URI Expressions (was: list slicing and splicing)

Mark S. Miller markm@erights.org
Tue, 03 Nov 1998 19:12:55 -0800


At 12:37 AM 10/15/98 , Ka-Ping Yee wrote:
>> 	uriGetters["x"]["y"]
>
>When i first saw uriGetter[] i read uriGeller[] and did
>a double-take. :)

[?] Is that an emoticon at the end of your sentence or a bentspoonicon?


>*sigh*  I have been slightly uncomfortable about the idea
>of allowing bare URLs in the language for a little while.  I do
>think it is extremely cool to have some support for accessing URLs...
>but have you considered what happens when the URL is, say,
>
>    http://site.com/go.cgi?words=one%2ftwo+three&area=all#anchor
>         ^                ^         ^     ^       ^      ^
>      comment?        suchthat?    operators?   slot? comment?
>
>Note that RFC1738 also permits ; : @ $ ! * ' ( ) ,
>
>Luckily { } \ are outlawed.
>
>The parentheses may confuse editors; the apostrophe may confuse
>font-lock; the comma will require that you put a space after
>a URL if you want to use it as an argument, e.g.:

[?] RFC1738, hmmm?  How about RFC2396?
I've been using http://www.ics.uci.edu/pub/ietf/uri/rfc2396.txt which
includes the above characters and several more, but (importantly for E)
excludes the comma.  Which is the right RFC?  Assuming that the comma is
properly excluded, my simple solution to the ambiguity issue is to require
the first non-uri character to be a comma or whitespace, and to disallow
unbalanced parens.  Here's some text from the E book draft that'll go up on
the erights web site as soon as Jonathan & I get some cvs weirdness
straightened out.  "***" indicates notes to myself that may not be
appropriate for the book.


---------------------------------------------------------------------

The URLs familiar from web browsing -- such as http://www.erights.org
-- are actually a special case of a syntax known as a URI. (Not that
it matters, but URL stands for Uniform Resource Locator, while URI
stands for Uniform Resource Identifier.) E's grammar recognizes legals
URIs (and therefore, legal URLs) as URI literal expressions. A URI
literal expression starts with a protocol-identifier, such as "http"
or "file", is followed immediately by a colon, which is immediately
followed by the uri-body characters, such as "//www.erights.org" or
"/jabberwocky.txt":

       protocol-identifier:uri-body

The protocol-identifier is a simple identifier that names a
URI-protocol handler. It is up to the named handler to interpret the
uri-body and return the value of the URI expression.  The value of a
URI expression will usually depend on which protocol handler is named.
The URI body must begin with one of these characters:

       a-z, A-Z, 0-9, any of ;/?@&+$-_.!~*'().%#\|

After the first character, the URI body consists of characters from
this set, plus "=" and ":". The URI literal expression is terminated
by a comma, newline, or whitespace character (so your readers don't
need to remember what characters are not in the above set in order to
know when the URI literal expression is over).

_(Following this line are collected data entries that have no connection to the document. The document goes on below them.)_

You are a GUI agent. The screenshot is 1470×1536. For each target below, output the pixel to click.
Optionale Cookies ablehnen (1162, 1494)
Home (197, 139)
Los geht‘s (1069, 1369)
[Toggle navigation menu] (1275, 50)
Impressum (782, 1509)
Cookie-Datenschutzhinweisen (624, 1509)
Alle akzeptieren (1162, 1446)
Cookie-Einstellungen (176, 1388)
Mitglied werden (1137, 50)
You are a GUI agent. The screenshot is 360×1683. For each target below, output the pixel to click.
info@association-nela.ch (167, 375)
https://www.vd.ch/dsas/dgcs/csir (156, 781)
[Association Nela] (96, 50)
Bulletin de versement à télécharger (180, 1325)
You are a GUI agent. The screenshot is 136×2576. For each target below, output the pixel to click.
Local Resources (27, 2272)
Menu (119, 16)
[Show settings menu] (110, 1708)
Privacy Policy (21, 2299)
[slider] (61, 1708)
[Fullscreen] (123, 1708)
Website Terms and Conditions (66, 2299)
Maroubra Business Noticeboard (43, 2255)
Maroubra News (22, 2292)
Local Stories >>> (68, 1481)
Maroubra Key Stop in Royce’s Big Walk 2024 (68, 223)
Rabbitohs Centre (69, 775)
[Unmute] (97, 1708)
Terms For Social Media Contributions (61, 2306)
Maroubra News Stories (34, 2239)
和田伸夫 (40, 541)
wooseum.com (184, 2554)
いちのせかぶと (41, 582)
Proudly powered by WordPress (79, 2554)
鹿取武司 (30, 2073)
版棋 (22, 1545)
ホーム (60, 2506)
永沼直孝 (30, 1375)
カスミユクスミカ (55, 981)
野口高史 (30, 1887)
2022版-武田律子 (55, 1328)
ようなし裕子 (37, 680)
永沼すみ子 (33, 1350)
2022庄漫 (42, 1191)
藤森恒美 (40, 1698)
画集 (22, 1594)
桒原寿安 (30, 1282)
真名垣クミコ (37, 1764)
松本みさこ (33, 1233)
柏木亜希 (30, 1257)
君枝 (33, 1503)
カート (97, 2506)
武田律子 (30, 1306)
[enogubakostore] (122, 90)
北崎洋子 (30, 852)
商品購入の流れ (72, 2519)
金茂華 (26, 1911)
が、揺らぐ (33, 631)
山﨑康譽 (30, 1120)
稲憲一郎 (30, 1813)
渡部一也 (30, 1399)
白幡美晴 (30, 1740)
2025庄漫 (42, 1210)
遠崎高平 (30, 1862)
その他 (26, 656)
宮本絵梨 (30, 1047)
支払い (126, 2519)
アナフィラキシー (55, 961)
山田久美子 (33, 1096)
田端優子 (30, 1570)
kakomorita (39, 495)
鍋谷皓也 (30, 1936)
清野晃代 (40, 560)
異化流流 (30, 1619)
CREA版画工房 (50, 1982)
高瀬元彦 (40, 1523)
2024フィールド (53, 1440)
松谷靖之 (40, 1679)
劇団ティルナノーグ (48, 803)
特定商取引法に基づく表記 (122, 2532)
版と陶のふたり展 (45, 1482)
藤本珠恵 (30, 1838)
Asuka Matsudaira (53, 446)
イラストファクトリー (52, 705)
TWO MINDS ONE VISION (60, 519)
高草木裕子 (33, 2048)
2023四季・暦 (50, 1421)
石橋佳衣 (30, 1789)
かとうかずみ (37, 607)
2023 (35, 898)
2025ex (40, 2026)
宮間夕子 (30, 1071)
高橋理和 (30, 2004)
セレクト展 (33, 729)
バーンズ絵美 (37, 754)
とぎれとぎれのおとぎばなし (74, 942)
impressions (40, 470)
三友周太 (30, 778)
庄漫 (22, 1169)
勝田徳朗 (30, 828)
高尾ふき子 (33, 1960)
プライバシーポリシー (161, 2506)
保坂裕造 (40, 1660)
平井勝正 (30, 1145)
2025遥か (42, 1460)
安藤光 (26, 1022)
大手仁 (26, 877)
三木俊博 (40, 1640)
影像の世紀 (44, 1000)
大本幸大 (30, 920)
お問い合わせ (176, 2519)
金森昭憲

*** details: E doesn't quite recognize all legal URIs. The
exceptions are the exclusion of "=" and ":" from the first uri-body
character -- since it would cause confusion with ":=" (assignment) and
"::" (reserved for future use), and disallowing unbalanced parens,
since it's a common error to leave out the required space between the
URI and an E paren. Better to catch the syntax error where the actual
mistake happened. ***

*** details: \ and | are not actually legal URI characters, but
appear in Netscape and/or Internet Explorer (clarify this) to mean /
and : respectively. Accordingly, E normalizes \ to / and | to : before
passing these to the protocol handler. ***